▶ _Text block_:
******************************

Yes, it seems odd that it needs to be said but, progressives have won the country, and FDR is our guide. His full throated defiance of those who would stop his rebuilding of America for its people is our guide.

FDR who won election four times, has lessons for all progressives now.

The fight is far from over, and I don't mean wearing out your shoes from door to door canvassing, which must be done, as well as bruising your ear as you call and mark forms and call some more. I mean that yes the same media that drove us into Iraq is still filling the air, still pouring tons of ink, and still has, almost, the last word.

Everything we have been doing to this point, building new media forms, defending new media, promoting media diversification, promoting net neutrality, building training and promoting New Better Democrats, funding think tanks, promoting writers (like David in your local paper), and much much more. More like passing laws to defend democracy; paper ballots, short wait times, automatic voter registration programs. More like funding schools in every city and town that are better equipped than homes with the technology and excitement of our times.

Here's one more thing that needs doing in top importance: the next generation, the one that can't vote yet, needs to be brought inside, and their little sisters too. Schools, activities and sharing of information, making kids freer and  more demanding of their rights. The elections of 2010 2012 are important, but we have to be ready for 2016, and we need the eight year olds now to be running to the polling booths when they turn 18. Todays eighteen year olds have to reach out to their little sisters, have to fight for the things that matter now. More brilliant Young Adult novels like Cory Doctorow's Little Brother need to be made into online MMORG's and movies and games.

******************************

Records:
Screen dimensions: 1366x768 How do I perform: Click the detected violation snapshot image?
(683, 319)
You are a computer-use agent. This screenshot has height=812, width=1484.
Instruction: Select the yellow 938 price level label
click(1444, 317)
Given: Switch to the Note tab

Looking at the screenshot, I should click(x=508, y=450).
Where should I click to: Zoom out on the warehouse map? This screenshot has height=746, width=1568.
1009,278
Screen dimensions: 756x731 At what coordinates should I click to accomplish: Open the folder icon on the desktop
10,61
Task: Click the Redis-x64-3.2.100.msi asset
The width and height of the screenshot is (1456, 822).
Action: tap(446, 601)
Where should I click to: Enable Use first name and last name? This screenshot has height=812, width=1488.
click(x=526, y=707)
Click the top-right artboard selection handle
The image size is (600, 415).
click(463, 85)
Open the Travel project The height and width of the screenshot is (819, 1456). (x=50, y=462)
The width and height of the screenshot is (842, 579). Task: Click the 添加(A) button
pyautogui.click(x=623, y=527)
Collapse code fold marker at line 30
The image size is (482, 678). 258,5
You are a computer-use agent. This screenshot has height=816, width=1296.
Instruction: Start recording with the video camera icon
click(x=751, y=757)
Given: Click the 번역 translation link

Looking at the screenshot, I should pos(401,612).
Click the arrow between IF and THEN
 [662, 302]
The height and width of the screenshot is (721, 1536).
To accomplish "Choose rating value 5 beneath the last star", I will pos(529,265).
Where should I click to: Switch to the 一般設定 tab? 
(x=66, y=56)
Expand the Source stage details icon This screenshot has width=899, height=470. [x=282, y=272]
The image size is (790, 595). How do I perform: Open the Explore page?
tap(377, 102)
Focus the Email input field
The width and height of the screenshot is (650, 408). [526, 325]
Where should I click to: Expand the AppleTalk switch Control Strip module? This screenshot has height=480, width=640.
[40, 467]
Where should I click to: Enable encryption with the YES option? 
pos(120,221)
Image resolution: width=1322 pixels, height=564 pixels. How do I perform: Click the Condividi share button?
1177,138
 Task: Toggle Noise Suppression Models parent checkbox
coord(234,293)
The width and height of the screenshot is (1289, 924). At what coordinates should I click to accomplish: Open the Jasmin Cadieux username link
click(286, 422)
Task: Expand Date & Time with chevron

******************************

▶ _Actions to take_:
- 1) Answer these from the progressive essay:
(a) How many times did FDR win election?
(b) What three measures are listed as laws to defend democracy?
(c) Which Young Adult novel is named, and by whom?
- 2) Reproduce the progressive essay from "Here's one more" up to and including "movies and games.".

▶ _Solutions to the exercise_:
- 1)
(a) Four times.
(b) Paper ballots, short wait times, and automatic voter registration programs.
(c) Little Brother, by Cory Doctorow.

- 2)
Here's one more thing that needs doing in top importance: the next generation, the one that can't vote yet, needs to be brought inside, and their little sisters too. Schools, activities and sharing of information, making kids freer and  more demanding of their rights. The elections of 2010 2012 are important, but we have to be ready for 2016, and we need the eight year olds now to be running to the polling booths when they turn 18. Todays eighteen year olds have to reach out to their little sisters, have to fight for the things that matter now. More brilliant Young Adult novels like Cory Doctorow's Little Brother need to be made into online MMORG's and movies and games.